*** Begin section ***

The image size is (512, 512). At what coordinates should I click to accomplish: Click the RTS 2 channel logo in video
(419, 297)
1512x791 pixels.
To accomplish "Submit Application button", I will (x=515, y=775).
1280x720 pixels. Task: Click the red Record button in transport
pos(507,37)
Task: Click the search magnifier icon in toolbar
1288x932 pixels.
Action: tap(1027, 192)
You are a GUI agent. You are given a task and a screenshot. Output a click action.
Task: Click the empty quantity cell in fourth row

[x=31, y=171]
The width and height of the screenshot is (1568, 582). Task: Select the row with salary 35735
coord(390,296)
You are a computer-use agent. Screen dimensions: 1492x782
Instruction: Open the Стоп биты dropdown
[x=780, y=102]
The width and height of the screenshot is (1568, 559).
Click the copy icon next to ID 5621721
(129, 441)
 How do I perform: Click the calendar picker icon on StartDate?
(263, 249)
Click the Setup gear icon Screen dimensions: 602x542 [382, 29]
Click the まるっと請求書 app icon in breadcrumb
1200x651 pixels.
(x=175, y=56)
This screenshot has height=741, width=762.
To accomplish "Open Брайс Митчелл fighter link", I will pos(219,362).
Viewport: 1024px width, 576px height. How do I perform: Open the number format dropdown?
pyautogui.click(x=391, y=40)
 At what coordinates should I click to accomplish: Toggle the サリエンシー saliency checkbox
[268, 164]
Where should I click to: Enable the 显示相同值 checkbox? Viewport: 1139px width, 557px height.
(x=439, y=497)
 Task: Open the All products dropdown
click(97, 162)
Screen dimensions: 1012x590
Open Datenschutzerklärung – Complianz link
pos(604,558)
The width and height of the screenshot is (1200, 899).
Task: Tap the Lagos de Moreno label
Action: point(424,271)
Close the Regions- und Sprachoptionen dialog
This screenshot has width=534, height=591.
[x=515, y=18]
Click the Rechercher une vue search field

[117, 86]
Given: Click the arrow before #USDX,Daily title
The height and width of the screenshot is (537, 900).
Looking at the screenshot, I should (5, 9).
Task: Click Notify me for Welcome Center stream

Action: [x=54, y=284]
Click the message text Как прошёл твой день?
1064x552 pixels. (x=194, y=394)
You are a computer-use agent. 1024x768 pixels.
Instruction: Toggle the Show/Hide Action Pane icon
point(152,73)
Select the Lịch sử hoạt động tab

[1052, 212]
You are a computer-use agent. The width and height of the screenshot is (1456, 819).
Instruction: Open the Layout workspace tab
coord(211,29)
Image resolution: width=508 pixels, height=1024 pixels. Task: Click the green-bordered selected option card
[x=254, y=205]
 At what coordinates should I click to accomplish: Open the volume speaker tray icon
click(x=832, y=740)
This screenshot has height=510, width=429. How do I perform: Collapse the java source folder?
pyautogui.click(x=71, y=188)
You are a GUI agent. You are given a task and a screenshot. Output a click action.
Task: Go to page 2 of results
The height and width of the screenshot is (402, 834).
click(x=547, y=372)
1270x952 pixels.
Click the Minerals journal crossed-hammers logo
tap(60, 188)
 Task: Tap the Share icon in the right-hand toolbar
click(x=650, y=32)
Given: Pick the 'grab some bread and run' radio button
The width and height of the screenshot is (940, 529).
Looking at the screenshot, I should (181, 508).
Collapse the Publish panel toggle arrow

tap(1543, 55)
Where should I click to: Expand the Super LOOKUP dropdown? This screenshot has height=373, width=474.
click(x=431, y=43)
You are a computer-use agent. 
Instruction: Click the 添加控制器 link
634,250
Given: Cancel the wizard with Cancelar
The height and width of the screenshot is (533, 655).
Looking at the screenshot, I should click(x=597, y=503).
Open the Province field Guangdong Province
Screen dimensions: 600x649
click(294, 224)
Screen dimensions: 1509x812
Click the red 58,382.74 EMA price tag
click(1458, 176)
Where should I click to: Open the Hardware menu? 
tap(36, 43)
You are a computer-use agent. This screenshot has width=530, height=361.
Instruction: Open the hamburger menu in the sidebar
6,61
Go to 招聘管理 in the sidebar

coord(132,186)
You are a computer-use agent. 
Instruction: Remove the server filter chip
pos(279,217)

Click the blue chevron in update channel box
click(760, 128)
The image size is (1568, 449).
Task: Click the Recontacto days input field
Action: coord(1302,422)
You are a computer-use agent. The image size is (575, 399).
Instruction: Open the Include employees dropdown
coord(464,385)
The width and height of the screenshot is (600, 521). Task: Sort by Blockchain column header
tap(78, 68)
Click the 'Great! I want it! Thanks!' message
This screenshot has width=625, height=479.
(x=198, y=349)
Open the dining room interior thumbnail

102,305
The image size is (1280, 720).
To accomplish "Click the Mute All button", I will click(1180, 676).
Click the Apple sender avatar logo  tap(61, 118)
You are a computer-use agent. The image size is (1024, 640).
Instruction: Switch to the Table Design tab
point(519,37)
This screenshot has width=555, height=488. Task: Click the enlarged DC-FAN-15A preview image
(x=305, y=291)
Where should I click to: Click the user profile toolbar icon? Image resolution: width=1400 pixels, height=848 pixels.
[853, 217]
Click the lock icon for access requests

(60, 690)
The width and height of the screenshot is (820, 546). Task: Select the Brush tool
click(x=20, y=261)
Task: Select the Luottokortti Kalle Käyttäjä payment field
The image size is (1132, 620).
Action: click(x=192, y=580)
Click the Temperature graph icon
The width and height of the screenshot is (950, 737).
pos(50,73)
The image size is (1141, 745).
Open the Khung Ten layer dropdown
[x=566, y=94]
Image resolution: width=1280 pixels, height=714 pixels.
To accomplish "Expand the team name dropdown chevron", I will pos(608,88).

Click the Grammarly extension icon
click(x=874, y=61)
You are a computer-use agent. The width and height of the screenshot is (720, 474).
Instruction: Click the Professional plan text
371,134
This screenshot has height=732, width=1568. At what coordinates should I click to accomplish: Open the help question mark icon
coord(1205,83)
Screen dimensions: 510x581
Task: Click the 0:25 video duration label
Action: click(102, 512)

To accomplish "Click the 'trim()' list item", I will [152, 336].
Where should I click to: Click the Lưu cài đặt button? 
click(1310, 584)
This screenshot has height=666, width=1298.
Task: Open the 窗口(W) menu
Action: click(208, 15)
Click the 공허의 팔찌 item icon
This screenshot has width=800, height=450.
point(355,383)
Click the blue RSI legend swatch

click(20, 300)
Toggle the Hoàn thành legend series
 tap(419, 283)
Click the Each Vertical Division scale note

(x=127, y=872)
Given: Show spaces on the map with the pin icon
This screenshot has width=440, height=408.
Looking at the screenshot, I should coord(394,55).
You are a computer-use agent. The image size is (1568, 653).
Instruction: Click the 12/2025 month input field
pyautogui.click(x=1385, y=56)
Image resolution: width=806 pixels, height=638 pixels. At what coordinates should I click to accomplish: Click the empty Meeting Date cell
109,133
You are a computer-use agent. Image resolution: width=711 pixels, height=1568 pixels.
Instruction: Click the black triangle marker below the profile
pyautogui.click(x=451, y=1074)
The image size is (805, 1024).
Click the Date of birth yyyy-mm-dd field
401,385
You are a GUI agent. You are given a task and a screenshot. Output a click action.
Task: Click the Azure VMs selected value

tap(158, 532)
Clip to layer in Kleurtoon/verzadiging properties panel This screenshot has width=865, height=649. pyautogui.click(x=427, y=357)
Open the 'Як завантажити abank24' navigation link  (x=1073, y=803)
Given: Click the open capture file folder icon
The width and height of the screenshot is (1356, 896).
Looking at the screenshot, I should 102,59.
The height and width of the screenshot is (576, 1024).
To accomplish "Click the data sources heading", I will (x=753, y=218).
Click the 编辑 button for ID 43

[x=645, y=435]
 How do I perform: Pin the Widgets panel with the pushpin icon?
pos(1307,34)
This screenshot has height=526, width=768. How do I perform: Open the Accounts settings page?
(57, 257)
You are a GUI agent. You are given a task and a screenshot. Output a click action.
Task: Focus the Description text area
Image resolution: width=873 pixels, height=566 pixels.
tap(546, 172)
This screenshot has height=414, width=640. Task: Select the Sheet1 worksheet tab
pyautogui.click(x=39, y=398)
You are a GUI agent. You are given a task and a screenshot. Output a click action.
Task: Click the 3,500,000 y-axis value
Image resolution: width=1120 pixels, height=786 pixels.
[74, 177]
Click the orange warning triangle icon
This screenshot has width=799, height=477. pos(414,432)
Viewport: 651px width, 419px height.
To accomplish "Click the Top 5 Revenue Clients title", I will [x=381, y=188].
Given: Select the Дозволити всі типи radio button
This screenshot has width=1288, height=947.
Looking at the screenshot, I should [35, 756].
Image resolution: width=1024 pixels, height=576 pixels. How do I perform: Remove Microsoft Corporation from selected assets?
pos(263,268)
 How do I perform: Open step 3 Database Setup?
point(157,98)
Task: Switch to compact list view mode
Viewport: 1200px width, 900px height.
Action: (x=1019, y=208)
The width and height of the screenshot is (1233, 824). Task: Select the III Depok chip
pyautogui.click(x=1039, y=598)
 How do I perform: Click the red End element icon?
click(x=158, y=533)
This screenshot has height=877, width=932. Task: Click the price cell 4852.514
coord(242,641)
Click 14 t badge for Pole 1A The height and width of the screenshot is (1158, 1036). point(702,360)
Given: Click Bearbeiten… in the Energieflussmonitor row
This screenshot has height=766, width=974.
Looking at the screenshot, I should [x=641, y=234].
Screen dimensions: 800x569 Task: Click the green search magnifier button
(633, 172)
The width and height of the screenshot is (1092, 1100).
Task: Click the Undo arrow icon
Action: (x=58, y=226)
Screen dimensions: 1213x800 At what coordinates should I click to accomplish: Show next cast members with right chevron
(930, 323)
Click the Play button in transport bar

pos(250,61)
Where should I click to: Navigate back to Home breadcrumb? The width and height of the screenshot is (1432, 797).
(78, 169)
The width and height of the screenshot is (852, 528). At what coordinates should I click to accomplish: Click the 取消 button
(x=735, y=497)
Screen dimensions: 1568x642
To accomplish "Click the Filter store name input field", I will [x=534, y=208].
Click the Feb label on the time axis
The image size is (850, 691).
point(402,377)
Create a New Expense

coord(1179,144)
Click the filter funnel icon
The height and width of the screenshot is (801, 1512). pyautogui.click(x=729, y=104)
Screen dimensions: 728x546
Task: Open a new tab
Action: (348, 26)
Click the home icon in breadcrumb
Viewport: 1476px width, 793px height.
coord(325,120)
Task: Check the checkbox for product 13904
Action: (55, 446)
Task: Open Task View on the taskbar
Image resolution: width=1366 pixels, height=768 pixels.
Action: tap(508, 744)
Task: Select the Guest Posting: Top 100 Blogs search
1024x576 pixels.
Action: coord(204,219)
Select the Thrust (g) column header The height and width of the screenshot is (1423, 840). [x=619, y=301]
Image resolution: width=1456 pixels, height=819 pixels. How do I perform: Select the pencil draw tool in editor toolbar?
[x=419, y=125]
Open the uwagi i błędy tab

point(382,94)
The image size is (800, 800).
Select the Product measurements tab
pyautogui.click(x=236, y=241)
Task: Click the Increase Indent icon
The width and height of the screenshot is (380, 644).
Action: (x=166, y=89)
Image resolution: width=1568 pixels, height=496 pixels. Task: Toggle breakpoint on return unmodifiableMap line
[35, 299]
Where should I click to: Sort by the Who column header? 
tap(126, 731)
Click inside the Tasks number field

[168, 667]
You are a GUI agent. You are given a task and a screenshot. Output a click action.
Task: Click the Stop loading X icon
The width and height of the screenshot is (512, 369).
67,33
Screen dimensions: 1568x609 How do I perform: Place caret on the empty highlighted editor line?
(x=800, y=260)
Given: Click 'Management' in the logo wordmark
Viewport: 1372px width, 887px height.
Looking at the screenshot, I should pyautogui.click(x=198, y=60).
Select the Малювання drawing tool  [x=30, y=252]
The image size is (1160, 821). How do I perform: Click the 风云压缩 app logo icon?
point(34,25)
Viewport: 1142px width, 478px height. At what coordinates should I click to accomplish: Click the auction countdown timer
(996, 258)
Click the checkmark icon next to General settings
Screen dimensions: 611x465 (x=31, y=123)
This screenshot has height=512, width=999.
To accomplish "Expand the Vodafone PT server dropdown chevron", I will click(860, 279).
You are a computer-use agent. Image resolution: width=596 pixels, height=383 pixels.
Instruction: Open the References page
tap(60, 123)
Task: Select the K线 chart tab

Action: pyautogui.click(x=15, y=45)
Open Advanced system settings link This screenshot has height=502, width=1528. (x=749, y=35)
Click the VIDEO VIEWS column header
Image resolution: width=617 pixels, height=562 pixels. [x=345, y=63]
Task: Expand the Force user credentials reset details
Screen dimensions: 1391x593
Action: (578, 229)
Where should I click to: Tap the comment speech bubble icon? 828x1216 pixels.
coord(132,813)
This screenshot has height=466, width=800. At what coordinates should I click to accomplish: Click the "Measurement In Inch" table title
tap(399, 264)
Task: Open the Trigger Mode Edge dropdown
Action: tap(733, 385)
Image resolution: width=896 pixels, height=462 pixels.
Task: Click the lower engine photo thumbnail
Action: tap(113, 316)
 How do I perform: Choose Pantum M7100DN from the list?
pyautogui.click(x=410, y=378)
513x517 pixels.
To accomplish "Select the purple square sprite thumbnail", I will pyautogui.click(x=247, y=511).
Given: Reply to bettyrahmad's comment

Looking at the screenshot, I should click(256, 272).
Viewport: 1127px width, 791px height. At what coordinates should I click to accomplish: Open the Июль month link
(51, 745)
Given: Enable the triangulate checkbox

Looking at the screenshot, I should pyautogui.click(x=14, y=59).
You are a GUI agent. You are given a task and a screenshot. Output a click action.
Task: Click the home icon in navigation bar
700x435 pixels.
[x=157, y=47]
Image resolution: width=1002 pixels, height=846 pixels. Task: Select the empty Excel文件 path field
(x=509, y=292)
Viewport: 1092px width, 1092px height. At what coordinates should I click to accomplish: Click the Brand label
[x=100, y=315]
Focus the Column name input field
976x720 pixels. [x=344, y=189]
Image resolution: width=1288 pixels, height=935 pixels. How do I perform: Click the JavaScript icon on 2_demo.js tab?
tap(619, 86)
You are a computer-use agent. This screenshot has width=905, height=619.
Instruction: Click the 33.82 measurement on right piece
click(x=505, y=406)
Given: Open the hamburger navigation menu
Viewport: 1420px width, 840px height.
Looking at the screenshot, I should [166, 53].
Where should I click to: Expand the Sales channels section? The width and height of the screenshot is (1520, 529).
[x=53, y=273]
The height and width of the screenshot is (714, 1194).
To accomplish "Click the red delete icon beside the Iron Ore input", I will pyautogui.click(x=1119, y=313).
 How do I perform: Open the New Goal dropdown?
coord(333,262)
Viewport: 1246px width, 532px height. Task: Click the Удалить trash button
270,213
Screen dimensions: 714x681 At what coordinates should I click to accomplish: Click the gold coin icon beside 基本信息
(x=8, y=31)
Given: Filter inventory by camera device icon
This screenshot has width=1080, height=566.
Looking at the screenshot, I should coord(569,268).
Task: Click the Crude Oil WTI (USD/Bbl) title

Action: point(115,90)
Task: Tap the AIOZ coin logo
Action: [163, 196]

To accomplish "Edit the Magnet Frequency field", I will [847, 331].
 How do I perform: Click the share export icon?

*** End section ***

YOUR TASK: The lines above that hold "item" are the result; show every one of them.

SOLUTION TO THE EXERCISE:
To accomplish "Click the 'trim()' list item", I will [152, 336].
Click the 공허의 팔찌 item icon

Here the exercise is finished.